[BRIEF]
Everything in the records except the pictures must be copied out exactly.
___
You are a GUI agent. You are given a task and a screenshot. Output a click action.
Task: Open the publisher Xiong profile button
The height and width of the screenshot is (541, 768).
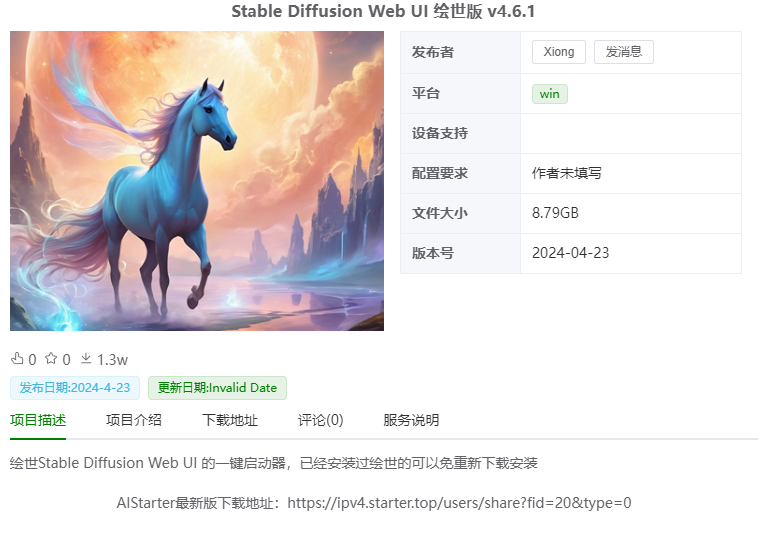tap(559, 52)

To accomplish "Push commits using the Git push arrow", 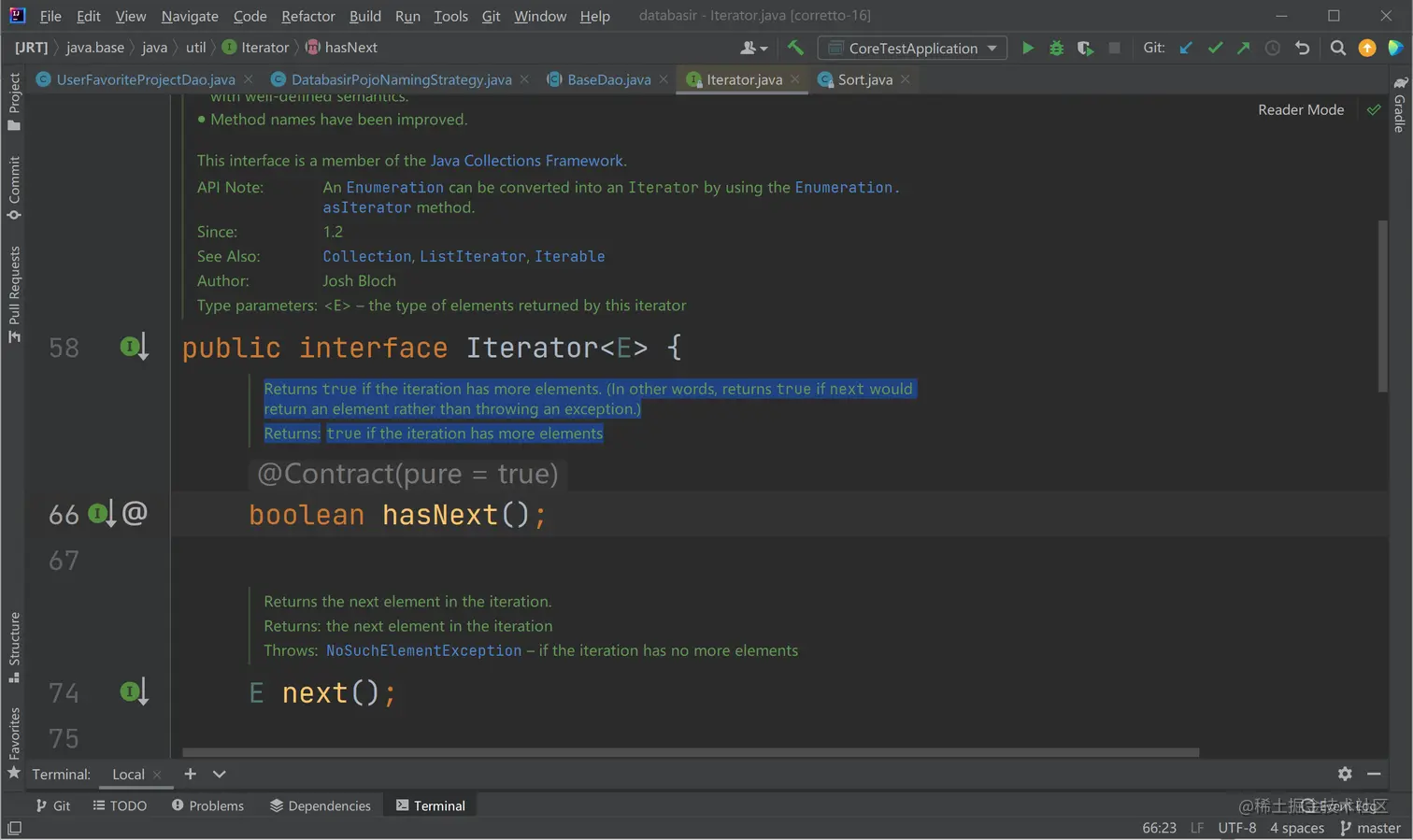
___
[ANSWER AREA]
You are a GUI agent. You are given a task and a screenshot. Output a click action.
Task: Open the publisher Xiong profile button
The height and width of the screenshot is (541, 768).
tap(559, 52)

To accomplish "Push commits using the Git push arrow", 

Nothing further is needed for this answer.